* **Tekstfragment**:
════════════════════

Ongekend eerste kwartaal voor Ahold Delhaize

Ahold Delhaize

Supermarktconcern Ahold Delhaize kan terugkijken op een ‘ongekend’ eerste kwartaal. Als gevolg van de uitbraak van het coronavirus sloegen consumenten aan het hamsteren – wat resulteerde in lege schappen in de winkels. Het concern beraadt zich op maatregelen om herhaling te voorkomen. 

Toen begin maart de coronacrisis in volle hevigheid toesloeg, begonnen klanten massaal thuis te koken én voorraden aan te leggen. Ook zochten veel consumenten hun toevlucht tot het online bestellen van de dagelijkse boodschappen. CEO Frans Muller van Ahold Delhaize zag zich dan ook plotseling geconfronteerd met ‘ongekende, langdurige vraagpieken’, meldt hij in het FD. ‘Ik ben al een jaartje of 23 onderweg in de foodretail, maar dit heb ik nog nooit meegemaakt.’

De coronacrisis zorgde bij het moederbedrijf van Albert Heijn in het eerste kwartaal voor een omzetpiek van 18 miljard euro, bijna 15 procent meer dan een jaar eerder. De operationele winst kwam uit op 964 miljoen euro; een plus van bijna 43 procent. Daar stonden wel extra kosten tegenover. Zo moesten er 40.000 mensen worden aangenomen om de pieken en het ziekteverzuim op te vangen en moesten er aanpassingen gedaan worden in de winkels, zoals spatschermen bij de kassa’s. Ook waren er enorme kosten in de voedselketen, bericht het FD.

════════════════════

* **Datasetregels**:
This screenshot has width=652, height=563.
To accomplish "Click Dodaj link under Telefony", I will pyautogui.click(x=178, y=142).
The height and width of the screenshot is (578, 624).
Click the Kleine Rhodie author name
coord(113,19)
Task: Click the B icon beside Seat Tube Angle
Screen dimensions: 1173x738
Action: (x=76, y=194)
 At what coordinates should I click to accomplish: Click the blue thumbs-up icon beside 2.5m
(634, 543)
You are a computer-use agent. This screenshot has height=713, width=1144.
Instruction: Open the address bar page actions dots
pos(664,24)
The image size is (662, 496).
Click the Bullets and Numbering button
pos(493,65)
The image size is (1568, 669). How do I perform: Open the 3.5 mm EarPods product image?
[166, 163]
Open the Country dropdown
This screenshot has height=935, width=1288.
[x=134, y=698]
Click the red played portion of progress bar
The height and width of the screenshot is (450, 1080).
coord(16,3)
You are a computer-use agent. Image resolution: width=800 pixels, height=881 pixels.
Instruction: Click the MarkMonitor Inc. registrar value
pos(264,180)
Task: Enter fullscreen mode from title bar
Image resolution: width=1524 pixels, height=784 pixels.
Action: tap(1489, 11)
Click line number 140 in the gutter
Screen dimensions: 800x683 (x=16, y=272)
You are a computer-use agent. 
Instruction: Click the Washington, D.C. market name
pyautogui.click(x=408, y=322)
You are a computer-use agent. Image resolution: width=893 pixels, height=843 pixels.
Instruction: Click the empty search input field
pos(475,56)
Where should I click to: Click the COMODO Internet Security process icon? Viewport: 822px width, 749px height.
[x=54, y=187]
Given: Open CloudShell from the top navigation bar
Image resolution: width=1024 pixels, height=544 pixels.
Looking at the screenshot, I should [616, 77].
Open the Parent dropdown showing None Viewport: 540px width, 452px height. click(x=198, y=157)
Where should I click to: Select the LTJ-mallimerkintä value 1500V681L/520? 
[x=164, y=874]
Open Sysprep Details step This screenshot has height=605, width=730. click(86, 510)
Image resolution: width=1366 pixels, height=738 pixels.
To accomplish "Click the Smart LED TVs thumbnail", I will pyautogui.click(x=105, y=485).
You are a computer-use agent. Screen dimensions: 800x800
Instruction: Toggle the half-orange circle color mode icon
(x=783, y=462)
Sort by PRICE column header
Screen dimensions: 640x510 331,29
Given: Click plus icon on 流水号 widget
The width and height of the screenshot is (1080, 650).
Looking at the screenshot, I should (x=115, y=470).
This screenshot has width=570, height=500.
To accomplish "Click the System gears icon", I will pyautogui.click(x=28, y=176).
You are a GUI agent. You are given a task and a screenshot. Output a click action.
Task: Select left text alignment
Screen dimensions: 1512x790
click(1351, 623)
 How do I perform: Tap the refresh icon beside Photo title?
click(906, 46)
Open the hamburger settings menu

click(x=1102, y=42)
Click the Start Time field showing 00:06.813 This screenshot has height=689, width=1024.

════════════════════

* **Opdracht**:
Zet het artikel over het eerste kwartaal van Ahold Delhaize voort na de laatste zin.

* **Antwoord**:
Weinig voorraad, weinig flexibiliteit

De lege schappen in de Nederlandse supermarkten waren overigens niet het gevolg van tekorten. Producten waren er wel, alleen niet op de juiste plek. Muller: ‘Een Albert Heijn wordt twee of drie keer per dag beleverd en heeft zelf nog maar weinig voorraad. Dat was de afgelopen jaren heel efficiënt, maar zorgt ook voor weinig flexibiliteit. Als mensen ineens een winkel leegtrekken, kun je dat gewoon niet één-twee-drie bijbenen. Zeker niet als de productiviteit in winkels en distributiecentra lager ligt, vanwege de benodigde anderhalve meter afstand.’

Voor grotere voorraden is volgens Muller in ons land ook geen ruimte. ‘Wel denken we aan andere afspraken met leveranciers en een andere inrichting van onze distributiecentra. Alle retailers moeten hiervan proberen te leren. Waar ligt onze voorraad, waar ontstaan mogelijk tekorten, kunnen we veiligheidsvoorraden aanleggen? Je kan garnalen uit Vietnam halen, maar als de verpakking uit China moet komen en de fabrieken daar dichtgaan, heb je alsnog een probleem’, schetst hij het vraagstuk.

Online winkelen niet kannibaliserend

Door de enorme groei van het webwinkelen zal het concern sneller dan gepland twee nieuwe distributiecentra voor online boodschappen openen. Muller ziet het online winkelen ook niet als kannibaliserend. ‘Het gaat om de combinatie tussen online en stenen winkels. Doordeweeks zijn mensen druk, dus bestellen ze online. In het weekend gaan ze naar een winkel. Zulke omnichannel-klanten zijn uiteindelijk winstgevender, omdat je een grotere share of wallet krijgt.’ Wel zegt hij dat er wordt nagedacht over de hoogte van de bezorgkosten en het efficiënter maken van de last mile.